A partir desses elementos fundamentais, havendo disponibilidade de tempo, equipamento, pessoal e recursos financeiros, pode-se começar a cogitar expansões e complementações no banco de dados. Grande parte delas pode ser realizada dentro de casa, usando dados já disponíveis, porém não espacializados. O importante é perceber que, ao escolher alguma classe de informação para compor o banco de dados, deve-se ter plena consciência da necessidade de manutenção que se está assumindo. Se não for possível determinar se e como uma determinada informação será mantida atualizada, então não haverá justificativa plausível para adquiri-la e incorporá-la ao banco de dados, salvo no caso em que a informação vem pronta de um parceiro comprometido com a manutenção.

Enfim, cabe ainda uma observação. Este ponto de vista minimalista não se apóia apenas na redução de custos para geração dos dados; a racionalização do esforço de manutenção é também muito importante.

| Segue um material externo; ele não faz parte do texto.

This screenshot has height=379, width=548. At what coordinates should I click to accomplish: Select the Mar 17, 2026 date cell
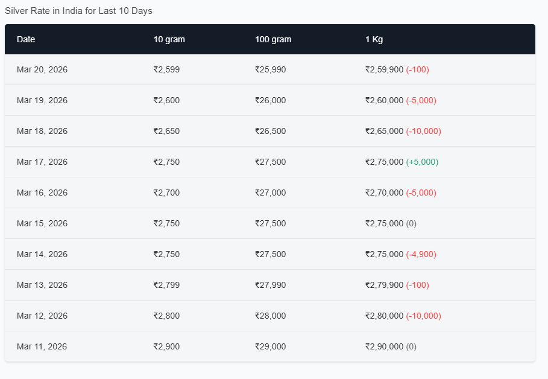pyautogui.click(x=42, y=162)
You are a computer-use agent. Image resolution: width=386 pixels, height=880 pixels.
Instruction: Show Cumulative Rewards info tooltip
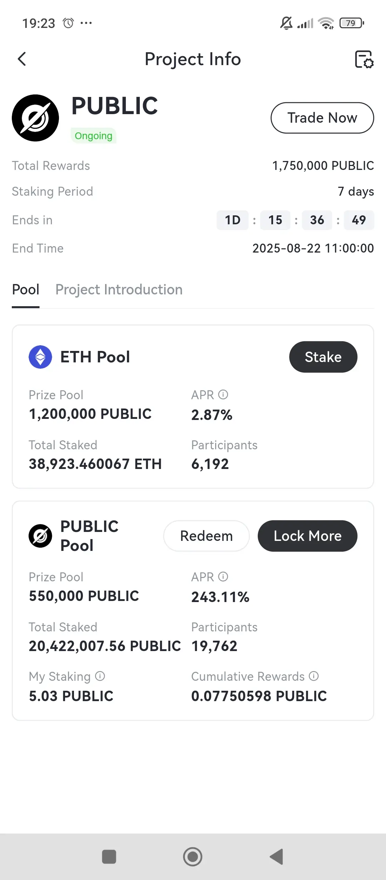314,676
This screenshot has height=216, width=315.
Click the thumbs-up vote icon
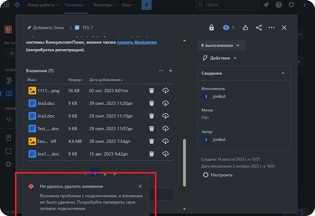pos(246,28)
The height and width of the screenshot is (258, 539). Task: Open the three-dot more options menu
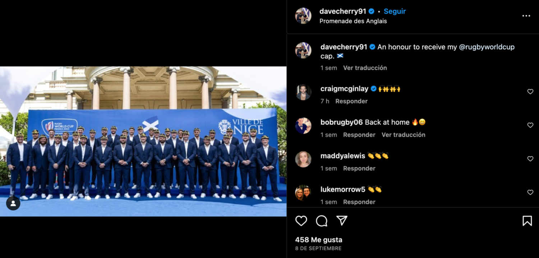[x=526, y=16]
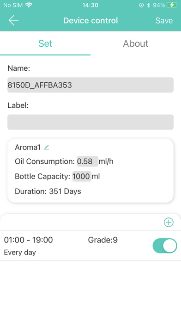This screenshot has height=322, width=181.
Task: Tap the Duration 351 Days text
Action: [48, 191]
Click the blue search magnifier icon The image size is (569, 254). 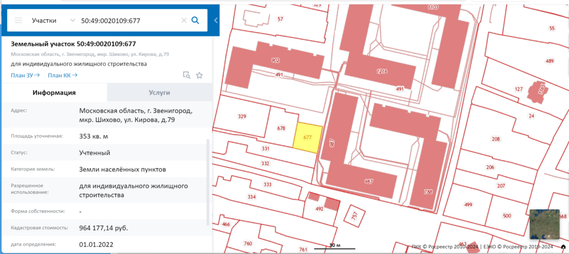[195, 21]
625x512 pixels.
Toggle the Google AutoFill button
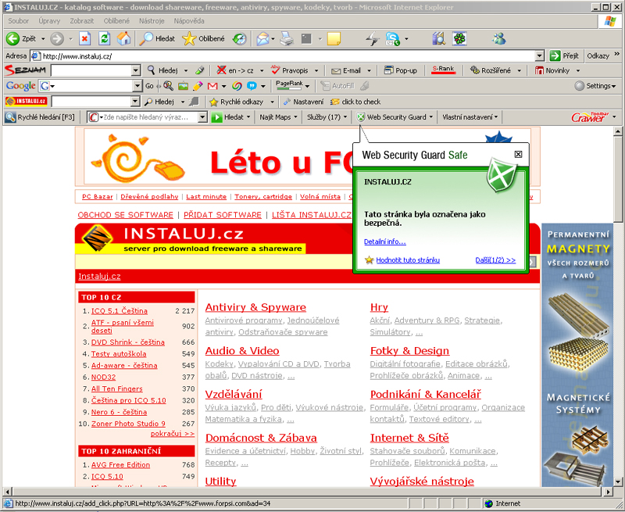(338, 86)
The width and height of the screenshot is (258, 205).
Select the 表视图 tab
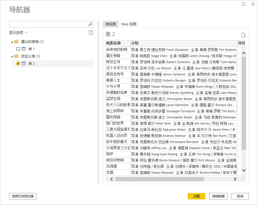coord(111,25)
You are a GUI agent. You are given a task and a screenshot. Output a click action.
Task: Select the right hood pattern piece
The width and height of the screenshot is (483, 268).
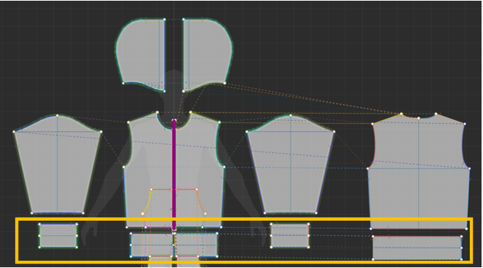pos(207,54)
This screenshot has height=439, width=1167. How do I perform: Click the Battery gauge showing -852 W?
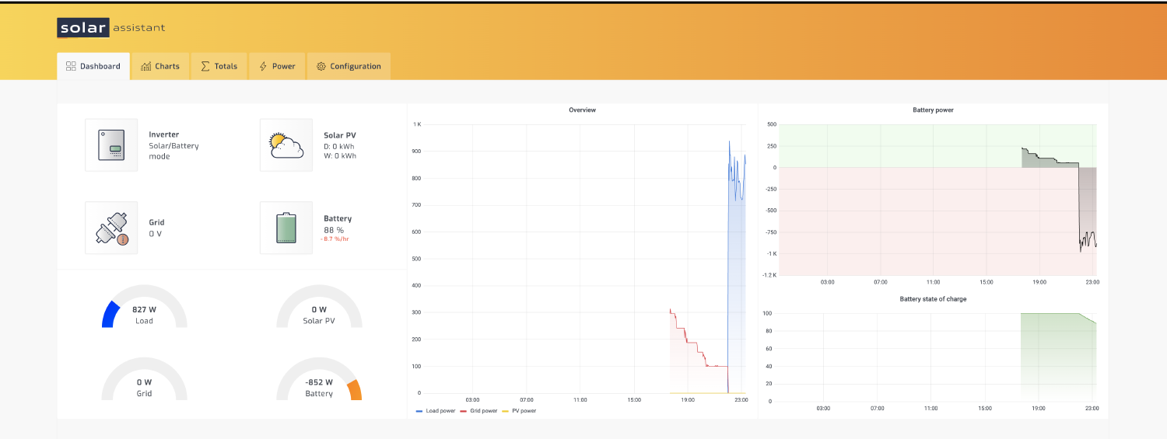[x=319, y=387]
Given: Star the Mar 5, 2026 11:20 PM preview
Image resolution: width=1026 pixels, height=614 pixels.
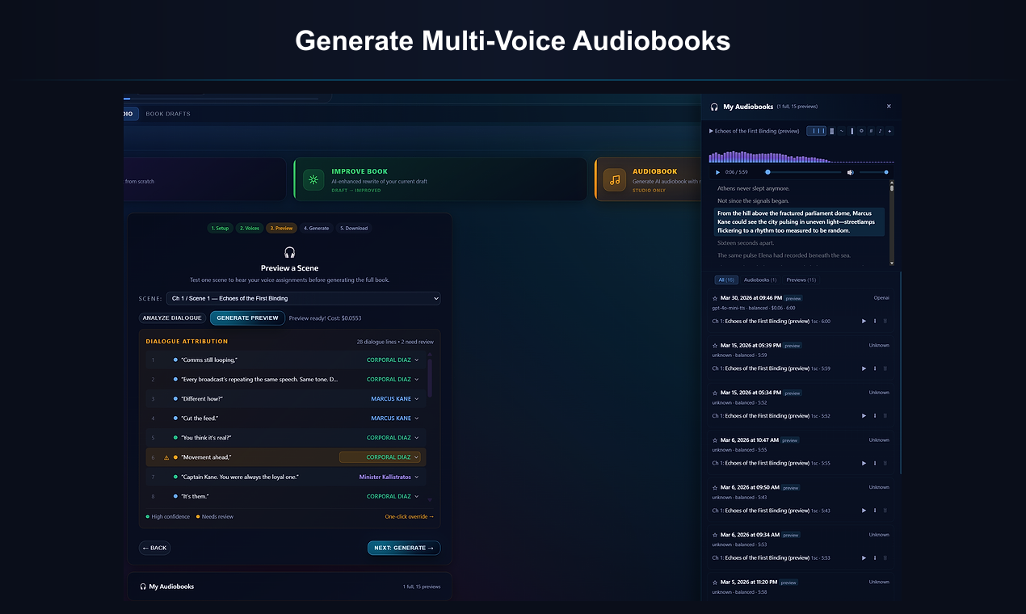Looking at the screenshot, I should pos(715,581).
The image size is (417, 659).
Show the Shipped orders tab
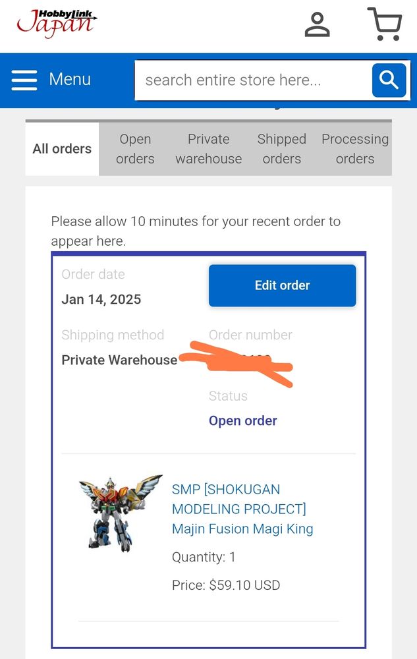(282, 149)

Em ambos os casos existem grandes oportunidades para economia de esforços e de recursos aguardando aqueles que buscarem o caminho do entendimento e conseguirem estabelecer acordos para o compartilhamento do banco de dados. E o melhor compartilhamento é aquele que inclui toda a sociedade brasileira.

Clodoveu Davis
clodoveu.davis@terra.com.br
Engenheiro Civil, Doutor em Ciência da Computação
Pesquisador da Prodabel Empresa de Informática e Informação do Município de Belo Horizonte
Professor da PUC-MG.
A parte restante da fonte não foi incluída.